LinuxQuestions.org
Help answer threads with 0 replies.
Home Forums Tutorials Articles Register
Go Back   LinuxQuestions.org > Forums > Linux Forums > Linux - Server
User Name
Password
Linux - Server This forum is for the discussion of Linux Software used in a server related context.

Notices


Reply
  Search this Thread
Old 02-15-2013, 06:24 AM   #1
Mr. Alex
Senior Member
 
Registered: May 2010
Distribution: No more Linux. Done with it.
Posts: 1,238

Rep: Reputation: Disabled
Question What software do server farms use to be able pull out dead HDDs?


Hello people!

Server farms like Google and other big ones have tonns and tonns of HDDs working together and they have many HDDs die per day. If I'm not mistaken, IT wokers there just pull out dead HDDs from server racks and replace them with new ones on the fly, with no need to turn the servers off. Apparently they don't even care about on which disks their data is stored. It's like RAID but much more sophisticated than, say, RAID5 or RAID6 and one piece of data is stored on several HDDs spreaded all over server farm which may cover several huge buildings and even network of several buildings... At least it's how I understand it. Is it so? And if yes — what software do they use for this approach (to detect dead HDDs, their location and replace them on the fly)?
----------------
### STATED GOAL
Rewrite everything in the forum thread from "Registered: May 2010" down to "Hello people!", putting "Enabled" in place of "Disabled". Work only from the forum thread above.

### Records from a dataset
----------------
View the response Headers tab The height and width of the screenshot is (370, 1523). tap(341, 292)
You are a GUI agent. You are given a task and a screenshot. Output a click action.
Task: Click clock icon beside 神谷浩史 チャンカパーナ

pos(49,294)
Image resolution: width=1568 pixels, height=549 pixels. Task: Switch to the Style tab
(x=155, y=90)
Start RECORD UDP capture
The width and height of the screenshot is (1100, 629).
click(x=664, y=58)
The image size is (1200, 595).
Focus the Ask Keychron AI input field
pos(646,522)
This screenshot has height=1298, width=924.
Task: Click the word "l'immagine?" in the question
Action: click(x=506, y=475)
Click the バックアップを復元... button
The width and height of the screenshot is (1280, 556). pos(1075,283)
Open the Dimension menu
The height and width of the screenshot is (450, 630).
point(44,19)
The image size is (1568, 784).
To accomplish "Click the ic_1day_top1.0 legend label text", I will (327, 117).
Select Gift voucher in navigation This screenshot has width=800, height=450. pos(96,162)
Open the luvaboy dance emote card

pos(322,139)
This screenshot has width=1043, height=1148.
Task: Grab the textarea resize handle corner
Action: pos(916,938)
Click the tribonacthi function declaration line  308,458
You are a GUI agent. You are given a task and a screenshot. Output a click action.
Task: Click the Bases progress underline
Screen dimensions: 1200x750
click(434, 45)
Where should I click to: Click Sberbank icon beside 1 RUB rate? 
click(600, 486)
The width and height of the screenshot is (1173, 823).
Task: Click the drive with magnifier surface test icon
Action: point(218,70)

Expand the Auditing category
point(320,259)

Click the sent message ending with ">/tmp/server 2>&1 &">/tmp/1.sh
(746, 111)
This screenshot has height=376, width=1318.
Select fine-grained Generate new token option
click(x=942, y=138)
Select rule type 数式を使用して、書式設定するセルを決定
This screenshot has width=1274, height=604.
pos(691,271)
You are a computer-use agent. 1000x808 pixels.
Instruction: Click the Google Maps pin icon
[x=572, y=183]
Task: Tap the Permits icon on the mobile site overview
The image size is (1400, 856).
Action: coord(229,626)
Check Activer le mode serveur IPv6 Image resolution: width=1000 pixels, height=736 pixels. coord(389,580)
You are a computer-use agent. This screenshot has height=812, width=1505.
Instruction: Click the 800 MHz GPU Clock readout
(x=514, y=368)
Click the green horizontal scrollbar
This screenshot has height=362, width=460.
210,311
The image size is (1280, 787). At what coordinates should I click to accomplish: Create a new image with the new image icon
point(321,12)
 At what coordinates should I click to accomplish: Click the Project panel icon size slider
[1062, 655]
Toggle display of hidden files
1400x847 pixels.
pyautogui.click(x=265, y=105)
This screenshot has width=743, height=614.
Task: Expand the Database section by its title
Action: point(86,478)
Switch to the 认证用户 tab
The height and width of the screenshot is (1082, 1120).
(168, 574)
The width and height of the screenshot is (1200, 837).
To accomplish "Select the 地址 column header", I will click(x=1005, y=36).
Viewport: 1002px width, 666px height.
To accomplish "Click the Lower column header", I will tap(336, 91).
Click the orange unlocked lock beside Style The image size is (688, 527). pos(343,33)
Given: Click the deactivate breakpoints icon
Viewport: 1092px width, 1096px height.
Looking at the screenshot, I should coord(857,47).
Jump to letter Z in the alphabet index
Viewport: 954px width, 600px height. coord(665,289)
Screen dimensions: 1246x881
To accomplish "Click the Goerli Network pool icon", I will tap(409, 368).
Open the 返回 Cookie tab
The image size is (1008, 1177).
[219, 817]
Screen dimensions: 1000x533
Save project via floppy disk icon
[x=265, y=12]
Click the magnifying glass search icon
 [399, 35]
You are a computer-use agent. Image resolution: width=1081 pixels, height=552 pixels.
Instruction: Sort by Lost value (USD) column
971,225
----------------
### RESULT FOR THIS TASK
Registered: May 2010
Distribution: No more Linux. Done with it.
Posts: 1,238

Rep: Reputation: Enabled
Question What software do server farms use to be able pull out dead HDDs?


Hello people!